I joined my first group - Don Tyreman and the Electrons - in about 1960. Lineup was Don Tyreman vocalist, Len Dyson lead guitar, Pete Kay bass, Ian 'Cuss' Howard drums and myself on rhythm guitar. We played local gigs around the Middleton area. Don Tyreman left after I had been with the band a short while and went to Leeds University.
He was replaced by Len Mosley (Lee Paul) and we started doing a lot of our own material, or initially more accurately Lee's material as he had always had an interest in songwriting.
The name was changed at this time to Lee Paul and the Boys. Over time we lost Ian Howard who joined the army and was replaced by Dave Hill, and Len Dyson, replaced by Graham Rains (ex Danny and the Dominators from Failsworth area).
I recall a traumatic point for the band when Dave Hill and Pete Kay broke the news that they were leaving to join/form the Rainmakers. Pete Kay was replaced by Phil Carney and Dave Hill by a brilliant but very young drummer from Alkrington named John Theaker .
Somewhere along the way, it was decided that we would change our name and so became The Wheels.
Lee had suggested that we adopt stage names which reflected our smart suited image and came up with names such as 'Rodney on rhythm, Bartholemew on bass and, for some reason, Drachen on drums. We did not adopt these names apart from Drachen which seemed to stick.
We signed up with a Liverpool agency and worked a lot in the north and the scottish border area rather than locally. By this time we were doing all our own material and Graham Rains and myself were now writing.
In 1965 we were offered, I think, three months at the New York City Club in Duisburg, West Germany.
To take this offer up we had to go professional. 'Drache' was only 16 at the time and was too young to go. The next we heard of Drache was when he hit the charts a few years later with The Crazy World of Arthur Brown . We hastily looked around and approached Dave Hill who was at that particular point available. We spent a few weeks at the club in Duisburg until one night as we were playing on stage when we supect the protection boys came around.
We assume the club had not been paying its' protection money as in the middle of a number the glass front door shattered with a crash. Luckily someone had approached us a few days earlier from the Star Club in Gelsenkirchen and we hastily arranged to move there. We stayed in Germany much longer than anticipated as the van had broken down on the way and we were waiting for a new engine to be sent. Eventually, Dave Hill and myself drew the long straws and flew home to expedite the delivery of the engine.
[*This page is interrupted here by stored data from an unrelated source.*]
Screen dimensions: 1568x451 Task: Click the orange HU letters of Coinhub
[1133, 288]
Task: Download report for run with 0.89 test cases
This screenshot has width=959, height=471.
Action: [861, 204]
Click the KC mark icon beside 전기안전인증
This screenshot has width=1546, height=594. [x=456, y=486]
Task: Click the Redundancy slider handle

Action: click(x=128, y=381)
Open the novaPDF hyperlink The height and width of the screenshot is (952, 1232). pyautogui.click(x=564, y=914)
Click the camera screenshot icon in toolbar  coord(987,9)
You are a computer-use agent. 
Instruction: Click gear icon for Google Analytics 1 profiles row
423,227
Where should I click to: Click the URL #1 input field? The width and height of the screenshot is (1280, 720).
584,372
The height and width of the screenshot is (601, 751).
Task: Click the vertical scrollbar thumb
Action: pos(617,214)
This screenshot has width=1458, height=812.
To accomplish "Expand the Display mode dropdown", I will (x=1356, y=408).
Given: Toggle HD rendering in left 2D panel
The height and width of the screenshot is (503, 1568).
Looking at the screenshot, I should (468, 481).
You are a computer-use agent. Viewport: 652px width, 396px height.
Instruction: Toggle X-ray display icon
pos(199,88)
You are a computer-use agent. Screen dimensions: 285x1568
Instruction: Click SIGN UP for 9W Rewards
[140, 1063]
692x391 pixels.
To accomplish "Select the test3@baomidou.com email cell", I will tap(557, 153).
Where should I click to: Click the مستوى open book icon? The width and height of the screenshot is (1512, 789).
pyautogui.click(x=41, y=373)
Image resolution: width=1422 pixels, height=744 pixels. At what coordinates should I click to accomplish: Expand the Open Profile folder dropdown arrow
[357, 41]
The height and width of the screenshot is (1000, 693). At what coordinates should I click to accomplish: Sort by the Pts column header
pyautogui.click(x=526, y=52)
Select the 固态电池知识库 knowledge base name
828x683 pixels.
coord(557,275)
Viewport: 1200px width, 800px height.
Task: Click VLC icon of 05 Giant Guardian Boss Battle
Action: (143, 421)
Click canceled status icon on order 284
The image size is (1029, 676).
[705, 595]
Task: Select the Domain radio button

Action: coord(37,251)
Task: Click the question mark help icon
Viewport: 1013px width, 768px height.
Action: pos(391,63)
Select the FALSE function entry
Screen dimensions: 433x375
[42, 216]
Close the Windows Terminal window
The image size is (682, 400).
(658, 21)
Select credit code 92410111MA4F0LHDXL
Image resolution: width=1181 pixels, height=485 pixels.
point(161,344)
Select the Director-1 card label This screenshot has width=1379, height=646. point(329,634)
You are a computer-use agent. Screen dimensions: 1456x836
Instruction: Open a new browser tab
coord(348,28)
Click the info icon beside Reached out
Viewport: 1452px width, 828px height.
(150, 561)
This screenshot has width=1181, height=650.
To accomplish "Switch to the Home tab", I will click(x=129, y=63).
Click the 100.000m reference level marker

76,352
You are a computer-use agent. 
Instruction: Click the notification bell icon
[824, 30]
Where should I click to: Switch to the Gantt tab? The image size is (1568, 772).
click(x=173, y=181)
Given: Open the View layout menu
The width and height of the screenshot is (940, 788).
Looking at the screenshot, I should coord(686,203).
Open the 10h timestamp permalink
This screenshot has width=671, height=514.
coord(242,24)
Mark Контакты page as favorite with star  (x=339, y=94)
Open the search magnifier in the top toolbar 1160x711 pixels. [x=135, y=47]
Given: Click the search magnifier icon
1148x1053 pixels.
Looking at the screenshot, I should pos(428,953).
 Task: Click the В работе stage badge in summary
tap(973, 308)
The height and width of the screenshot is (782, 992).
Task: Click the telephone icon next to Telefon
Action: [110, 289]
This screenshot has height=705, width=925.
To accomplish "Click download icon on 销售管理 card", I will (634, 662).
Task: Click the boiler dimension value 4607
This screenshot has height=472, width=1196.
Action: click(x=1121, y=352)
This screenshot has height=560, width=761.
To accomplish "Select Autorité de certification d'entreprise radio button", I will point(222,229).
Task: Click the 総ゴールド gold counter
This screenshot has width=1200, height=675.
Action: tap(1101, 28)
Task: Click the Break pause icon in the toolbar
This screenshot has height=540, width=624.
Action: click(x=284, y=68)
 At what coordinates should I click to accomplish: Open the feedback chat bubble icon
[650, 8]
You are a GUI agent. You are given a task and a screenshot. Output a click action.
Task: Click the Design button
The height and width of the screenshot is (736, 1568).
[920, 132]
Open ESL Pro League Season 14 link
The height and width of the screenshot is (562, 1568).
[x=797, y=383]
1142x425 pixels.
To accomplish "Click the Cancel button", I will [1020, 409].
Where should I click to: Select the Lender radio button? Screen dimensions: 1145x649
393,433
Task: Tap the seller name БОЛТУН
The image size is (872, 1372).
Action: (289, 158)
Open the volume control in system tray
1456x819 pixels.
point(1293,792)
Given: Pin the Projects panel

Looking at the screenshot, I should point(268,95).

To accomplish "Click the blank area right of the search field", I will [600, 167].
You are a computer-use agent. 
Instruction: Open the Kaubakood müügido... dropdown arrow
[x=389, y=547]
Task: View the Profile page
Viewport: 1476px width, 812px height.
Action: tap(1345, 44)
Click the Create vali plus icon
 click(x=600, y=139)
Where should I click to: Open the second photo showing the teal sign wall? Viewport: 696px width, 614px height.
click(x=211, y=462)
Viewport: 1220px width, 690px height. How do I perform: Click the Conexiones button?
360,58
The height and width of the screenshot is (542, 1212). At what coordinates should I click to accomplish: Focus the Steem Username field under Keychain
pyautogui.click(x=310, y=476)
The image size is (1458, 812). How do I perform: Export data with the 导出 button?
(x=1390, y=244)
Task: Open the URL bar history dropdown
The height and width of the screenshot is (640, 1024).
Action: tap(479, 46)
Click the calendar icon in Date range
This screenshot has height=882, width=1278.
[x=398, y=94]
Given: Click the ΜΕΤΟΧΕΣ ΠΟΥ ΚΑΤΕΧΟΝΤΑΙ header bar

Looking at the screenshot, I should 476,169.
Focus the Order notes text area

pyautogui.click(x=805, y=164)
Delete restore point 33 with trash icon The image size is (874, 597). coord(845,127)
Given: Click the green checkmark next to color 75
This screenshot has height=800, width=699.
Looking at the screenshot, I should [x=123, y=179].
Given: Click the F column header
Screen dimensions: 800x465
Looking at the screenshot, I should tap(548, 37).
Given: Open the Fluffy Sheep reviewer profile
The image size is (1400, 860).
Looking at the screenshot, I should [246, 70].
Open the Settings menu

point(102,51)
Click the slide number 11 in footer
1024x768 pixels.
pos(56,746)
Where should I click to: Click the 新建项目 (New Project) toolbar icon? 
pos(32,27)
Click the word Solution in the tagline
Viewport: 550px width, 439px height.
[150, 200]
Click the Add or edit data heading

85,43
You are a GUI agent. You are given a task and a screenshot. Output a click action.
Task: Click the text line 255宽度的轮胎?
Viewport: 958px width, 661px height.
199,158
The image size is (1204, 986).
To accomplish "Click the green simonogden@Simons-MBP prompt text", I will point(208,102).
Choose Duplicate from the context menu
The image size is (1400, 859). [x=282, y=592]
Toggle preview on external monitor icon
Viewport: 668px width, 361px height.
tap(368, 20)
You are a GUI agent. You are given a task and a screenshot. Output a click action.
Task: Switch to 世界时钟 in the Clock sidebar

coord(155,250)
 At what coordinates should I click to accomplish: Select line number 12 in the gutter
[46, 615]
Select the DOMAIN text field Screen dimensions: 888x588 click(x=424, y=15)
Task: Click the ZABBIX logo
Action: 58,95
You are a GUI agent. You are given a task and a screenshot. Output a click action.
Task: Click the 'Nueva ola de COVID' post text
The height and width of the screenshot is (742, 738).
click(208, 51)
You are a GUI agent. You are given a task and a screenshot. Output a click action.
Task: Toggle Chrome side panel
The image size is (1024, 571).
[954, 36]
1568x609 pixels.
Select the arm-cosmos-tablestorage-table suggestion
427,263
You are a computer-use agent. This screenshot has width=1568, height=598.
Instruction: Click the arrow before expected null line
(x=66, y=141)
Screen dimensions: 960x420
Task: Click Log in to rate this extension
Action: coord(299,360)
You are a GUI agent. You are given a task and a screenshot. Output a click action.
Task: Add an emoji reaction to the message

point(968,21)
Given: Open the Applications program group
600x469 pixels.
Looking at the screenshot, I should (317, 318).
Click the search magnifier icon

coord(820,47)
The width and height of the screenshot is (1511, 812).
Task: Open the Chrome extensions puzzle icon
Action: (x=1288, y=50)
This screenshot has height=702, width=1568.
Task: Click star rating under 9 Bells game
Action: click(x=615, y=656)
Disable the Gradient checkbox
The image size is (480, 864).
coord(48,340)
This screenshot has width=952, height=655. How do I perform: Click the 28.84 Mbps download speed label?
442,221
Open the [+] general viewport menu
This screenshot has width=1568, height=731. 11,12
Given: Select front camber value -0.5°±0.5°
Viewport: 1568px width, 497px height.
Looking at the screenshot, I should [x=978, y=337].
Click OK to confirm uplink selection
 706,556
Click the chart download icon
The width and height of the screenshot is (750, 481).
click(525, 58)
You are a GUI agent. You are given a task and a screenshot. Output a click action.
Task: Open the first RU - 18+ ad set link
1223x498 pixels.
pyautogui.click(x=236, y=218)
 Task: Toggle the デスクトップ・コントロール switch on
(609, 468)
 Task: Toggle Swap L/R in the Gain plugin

We were back on the road again for a while and were very well received in the clubs we played. We eventually drifted back to working on a semi-pro basis. Lee was becoming more and more interested in songwriting rather than singing and he and I decided that we would try our luck in London as songwriters. We doorstepped some of big name agencies and studios - names such as Shel Talmy and Andrew Loog Oldham come to mind. We eventually signed up with Joe Meek . We had some very interesting times at his RGM studios on Holloway Road . I recall the three of us sitting around an Ouiji board trying to contact Buddy Holly . I remember thinking back at the time to the song Tribute to Buddy Holly which was one of my favourite Tremors numbers. It was written by Joe after he reckoned he had been in touch with Buddy Holly. We were busy writing and performing demos at his studio with a range of his regular session musicians who included members of the Tornados and Ritchie Blackmore (I wish I still had some of those demos!). When one night we phoned to arrange our next session a strange voice said that he was not available and that we shouldn't phone that number again. In the paper that evening we read that he had shot his landlady and then shot himself.
At that, I decided to cut my losses and move back home. Lee stayed there, married and raised his family. He continued with songwriting and had at least one single released under the name Steven Lancaster but did not achieve big success.
I joined the Tamla Express ( Tom Rigby - lead vocals, Derek Foley - lead guitar, Phil Carney - bass, and myself on rhythm guitar. I don't recall the drummer's name). We worked quite a lot around the country but eventually split up. Phil Carney moved to Canada and I moved into folk music.
In 1996 I had a call from Len Dyson regarding a get-together for lads from some of the old Middleton bands. This went very well as did a second get-together. As a result, a few of us decided we would try and form a band playing material from that era. We are still on the road as Rock of Ages with the line up of Les Hall on rhythm and lead vocals, Len Dyson on lead guitar and vocals, Nick Cook ( Tremors and Country Gents ) on keyboards and vocals, Geoff Walker on bass guitar and vocals, Dave Hill on drums and Graham Attwood (Powerhouse and Pete MacLaines Clan) on sax.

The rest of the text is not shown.